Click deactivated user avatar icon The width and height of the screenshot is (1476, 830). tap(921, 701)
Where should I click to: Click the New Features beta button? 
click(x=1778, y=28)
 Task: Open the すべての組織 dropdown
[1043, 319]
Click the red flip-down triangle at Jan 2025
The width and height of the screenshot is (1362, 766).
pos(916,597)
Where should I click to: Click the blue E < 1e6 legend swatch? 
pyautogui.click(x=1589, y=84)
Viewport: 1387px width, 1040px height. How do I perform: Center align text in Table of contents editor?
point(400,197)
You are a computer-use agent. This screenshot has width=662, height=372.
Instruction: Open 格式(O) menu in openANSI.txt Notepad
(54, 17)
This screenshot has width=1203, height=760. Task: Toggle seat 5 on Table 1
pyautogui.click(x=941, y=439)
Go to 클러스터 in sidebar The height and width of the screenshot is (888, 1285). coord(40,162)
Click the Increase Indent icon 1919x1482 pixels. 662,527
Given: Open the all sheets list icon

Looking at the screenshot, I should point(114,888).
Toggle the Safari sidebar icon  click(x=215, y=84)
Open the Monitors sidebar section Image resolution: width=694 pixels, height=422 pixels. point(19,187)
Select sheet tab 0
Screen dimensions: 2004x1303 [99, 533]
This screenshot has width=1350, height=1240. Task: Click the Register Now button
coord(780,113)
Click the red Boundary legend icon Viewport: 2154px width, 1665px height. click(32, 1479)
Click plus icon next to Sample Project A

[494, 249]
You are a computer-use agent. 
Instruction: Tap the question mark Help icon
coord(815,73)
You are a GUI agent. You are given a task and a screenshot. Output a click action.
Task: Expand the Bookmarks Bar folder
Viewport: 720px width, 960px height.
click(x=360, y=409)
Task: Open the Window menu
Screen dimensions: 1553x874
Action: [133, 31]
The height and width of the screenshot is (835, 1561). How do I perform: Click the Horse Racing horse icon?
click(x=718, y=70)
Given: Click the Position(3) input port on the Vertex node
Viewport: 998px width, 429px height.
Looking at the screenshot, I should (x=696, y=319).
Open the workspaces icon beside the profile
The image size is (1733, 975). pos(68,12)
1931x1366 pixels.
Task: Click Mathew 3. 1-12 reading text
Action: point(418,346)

---------------

Go through the material above and count the lines that include "agent". Give the number alone.

3